A un lado, la infamia, la indecencia y la violencia. Al otro lado, sólo la dignidad. La lista de la dignidad de la gente de nuestro país. En la cual hay que añadir, en las últimas horas, la dignidad de aquellos que, a pesar de no aspirar a la independencia de Catalunya, están escandalizados por la obscenidad y la brutalidad del ejercicio de la violencia policial. Y en la cual, finalmente, hay que añadir, a la gente de todos los pueblos de España que han salido a la calle o han manifestado públicamente para denunciar lo que es intolerable.

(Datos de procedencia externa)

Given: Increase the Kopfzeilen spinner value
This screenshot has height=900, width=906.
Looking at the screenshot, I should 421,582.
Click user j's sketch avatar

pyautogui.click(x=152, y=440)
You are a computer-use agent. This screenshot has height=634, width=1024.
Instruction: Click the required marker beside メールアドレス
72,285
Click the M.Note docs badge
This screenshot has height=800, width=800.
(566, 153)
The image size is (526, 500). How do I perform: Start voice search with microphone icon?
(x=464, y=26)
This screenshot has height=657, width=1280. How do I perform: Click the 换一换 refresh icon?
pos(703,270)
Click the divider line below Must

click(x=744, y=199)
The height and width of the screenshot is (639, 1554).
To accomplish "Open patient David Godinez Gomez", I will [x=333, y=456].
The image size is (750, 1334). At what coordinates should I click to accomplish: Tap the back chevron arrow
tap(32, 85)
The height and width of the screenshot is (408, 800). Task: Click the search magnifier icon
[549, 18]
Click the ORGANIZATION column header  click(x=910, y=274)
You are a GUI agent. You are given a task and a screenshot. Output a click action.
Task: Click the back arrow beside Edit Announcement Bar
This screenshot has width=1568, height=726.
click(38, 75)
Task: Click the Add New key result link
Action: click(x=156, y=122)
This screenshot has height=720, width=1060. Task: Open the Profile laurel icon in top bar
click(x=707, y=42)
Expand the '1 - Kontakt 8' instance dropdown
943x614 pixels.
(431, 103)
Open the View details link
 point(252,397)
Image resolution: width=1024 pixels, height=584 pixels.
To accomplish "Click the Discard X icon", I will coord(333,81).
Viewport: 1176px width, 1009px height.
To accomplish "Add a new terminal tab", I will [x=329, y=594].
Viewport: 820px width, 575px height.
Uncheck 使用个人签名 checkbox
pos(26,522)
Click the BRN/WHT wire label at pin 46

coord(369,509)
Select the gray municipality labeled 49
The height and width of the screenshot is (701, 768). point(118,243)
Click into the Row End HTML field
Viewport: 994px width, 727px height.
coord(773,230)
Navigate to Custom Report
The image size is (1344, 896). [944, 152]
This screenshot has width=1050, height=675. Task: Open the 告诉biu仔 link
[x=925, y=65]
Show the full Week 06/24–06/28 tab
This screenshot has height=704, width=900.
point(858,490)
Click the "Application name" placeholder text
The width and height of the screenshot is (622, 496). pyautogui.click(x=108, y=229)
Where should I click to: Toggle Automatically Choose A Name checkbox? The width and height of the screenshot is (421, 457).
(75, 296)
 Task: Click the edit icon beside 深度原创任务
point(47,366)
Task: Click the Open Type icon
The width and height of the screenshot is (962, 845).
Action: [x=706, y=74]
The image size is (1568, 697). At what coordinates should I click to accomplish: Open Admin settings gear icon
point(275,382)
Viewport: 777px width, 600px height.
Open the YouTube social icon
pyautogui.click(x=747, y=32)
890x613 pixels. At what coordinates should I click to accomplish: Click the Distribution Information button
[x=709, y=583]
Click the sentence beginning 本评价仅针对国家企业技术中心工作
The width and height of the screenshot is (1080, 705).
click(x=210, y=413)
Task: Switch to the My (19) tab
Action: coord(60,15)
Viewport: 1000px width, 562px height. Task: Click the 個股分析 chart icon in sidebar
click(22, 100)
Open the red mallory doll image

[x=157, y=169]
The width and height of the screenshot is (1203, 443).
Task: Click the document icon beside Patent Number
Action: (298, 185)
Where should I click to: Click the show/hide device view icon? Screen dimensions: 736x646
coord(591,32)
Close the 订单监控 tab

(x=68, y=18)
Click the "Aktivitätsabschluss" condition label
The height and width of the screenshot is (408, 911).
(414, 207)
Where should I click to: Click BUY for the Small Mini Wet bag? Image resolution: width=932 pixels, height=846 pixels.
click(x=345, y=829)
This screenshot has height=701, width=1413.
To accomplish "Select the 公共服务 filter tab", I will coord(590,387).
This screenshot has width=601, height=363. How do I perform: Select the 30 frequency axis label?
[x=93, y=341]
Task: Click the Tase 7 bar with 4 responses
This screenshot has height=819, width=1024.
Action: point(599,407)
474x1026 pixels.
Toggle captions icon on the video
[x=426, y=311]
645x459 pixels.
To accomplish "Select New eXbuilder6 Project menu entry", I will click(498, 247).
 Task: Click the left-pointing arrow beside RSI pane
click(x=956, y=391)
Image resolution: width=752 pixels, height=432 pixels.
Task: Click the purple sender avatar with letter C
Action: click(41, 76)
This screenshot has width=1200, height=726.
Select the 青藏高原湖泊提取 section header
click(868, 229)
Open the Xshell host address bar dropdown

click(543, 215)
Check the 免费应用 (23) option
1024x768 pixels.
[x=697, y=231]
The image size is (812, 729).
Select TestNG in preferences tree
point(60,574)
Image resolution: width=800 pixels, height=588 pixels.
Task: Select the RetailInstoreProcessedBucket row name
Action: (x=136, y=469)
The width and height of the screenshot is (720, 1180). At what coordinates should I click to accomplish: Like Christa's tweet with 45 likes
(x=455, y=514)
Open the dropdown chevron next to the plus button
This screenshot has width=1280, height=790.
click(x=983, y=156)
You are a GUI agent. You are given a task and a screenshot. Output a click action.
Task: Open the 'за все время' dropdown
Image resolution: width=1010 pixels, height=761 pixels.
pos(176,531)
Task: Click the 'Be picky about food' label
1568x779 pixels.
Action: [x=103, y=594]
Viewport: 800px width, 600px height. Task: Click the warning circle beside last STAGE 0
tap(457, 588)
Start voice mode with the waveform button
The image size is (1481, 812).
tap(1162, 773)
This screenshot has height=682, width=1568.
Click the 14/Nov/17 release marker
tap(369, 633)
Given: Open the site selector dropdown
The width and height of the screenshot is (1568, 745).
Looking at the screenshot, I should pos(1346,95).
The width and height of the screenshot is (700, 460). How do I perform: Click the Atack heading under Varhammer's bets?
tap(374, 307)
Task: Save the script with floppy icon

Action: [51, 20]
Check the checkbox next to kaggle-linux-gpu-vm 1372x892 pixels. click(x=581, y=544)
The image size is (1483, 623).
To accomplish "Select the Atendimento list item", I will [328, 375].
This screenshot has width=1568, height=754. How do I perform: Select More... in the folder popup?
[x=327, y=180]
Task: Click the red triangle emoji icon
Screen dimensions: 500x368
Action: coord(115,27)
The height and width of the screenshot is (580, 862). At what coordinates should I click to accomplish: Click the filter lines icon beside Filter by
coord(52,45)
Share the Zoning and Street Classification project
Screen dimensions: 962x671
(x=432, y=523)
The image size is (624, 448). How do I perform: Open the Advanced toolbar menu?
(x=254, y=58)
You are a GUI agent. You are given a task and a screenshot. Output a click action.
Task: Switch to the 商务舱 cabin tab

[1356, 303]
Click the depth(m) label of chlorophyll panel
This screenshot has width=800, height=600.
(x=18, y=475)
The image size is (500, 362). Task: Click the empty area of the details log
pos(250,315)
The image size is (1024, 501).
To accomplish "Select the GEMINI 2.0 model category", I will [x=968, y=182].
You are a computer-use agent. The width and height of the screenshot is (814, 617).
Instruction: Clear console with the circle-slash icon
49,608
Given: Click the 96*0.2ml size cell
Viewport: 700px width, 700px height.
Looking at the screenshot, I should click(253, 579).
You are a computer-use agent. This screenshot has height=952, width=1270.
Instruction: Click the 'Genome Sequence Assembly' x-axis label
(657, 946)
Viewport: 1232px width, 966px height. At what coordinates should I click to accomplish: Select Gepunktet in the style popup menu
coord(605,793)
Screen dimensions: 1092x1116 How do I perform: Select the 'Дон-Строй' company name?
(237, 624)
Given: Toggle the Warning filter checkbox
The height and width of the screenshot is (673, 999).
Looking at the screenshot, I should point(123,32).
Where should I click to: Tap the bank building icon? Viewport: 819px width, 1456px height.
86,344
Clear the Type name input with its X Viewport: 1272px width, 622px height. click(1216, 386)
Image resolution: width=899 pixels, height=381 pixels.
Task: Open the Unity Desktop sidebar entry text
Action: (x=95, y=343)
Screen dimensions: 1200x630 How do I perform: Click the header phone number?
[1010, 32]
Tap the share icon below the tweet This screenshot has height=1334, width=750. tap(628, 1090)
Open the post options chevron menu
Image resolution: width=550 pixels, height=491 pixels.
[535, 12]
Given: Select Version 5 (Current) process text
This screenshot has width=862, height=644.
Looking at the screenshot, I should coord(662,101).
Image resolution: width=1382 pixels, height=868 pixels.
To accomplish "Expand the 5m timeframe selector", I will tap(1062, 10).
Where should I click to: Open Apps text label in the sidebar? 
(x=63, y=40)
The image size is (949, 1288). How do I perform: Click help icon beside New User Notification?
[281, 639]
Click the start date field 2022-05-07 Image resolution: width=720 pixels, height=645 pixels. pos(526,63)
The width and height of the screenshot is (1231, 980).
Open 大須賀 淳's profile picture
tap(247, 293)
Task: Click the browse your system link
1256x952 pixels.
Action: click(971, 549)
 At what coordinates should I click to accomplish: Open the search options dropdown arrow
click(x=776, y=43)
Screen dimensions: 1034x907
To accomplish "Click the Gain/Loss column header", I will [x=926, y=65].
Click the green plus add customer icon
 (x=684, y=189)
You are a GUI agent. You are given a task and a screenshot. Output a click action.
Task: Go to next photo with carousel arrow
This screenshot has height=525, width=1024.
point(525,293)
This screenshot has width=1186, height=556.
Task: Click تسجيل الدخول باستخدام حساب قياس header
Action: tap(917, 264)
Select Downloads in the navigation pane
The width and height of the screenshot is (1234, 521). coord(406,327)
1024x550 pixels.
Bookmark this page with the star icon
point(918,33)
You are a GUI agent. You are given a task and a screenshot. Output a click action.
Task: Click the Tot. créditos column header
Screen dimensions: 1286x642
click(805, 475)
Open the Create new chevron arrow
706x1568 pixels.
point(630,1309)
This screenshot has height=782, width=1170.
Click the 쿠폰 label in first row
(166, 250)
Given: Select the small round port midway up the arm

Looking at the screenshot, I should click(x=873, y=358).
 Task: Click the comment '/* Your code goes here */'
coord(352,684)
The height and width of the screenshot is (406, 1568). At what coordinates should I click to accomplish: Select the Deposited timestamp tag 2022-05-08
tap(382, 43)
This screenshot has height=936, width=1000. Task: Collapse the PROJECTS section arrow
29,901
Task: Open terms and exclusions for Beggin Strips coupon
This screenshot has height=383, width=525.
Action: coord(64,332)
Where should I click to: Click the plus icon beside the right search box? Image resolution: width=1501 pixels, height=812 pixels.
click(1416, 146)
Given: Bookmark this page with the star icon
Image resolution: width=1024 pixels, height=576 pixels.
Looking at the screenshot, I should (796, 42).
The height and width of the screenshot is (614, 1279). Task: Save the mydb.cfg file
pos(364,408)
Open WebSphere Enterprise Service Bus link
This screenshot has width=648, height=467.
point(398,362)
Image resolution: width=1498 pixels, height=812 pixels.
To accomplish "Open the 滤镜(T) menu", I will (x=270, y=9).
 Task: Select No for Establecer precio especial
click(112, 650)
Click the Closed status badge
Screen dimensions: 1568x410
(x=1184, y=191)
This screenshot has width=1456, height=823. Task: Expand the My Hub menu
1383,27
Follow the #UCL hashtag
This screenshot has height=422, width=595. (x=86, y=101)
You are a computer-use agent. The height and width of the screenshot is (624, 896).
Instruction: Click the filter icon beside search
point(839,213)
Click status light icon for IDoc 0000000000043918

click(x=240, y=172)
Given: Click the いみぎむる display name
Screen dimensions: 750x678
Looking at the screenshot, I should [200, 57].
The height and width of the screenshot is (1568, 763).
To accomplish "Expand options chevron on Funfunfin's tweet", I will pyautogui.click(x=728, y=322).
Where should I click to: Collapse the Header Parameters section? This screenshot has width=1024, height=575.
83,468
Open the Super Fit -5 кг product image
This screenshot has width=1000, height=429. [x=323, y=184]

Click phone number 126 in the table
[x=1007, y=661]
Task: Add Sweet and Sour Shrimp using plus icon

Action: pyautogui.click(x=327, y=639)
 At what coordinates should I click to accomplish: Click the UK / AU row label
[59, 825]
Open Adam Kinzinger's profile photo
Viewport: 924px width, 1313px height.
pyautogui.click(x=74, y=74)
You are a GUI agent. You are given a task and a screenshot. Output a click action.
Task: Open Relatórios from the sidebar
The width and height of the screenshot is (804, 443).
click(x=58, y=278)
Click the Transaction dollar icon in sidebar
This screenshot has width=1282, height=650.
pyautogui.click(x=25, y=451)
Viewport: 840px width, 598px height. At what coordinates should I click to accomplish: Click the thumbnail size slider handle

Unos, quizás, provisionalmente, pueden hacer el balance del ejercicio de su fuerza. A los otros, sin embargo, nos queda la convicción de nuestro poder. Un poder, construido sobre la dignidad infinita de millones de personas anónimas, delante del cual nada puede el ejercicio de la fuerza bruta, irracional, injustificable y, desde un punto de vista moral, abominable.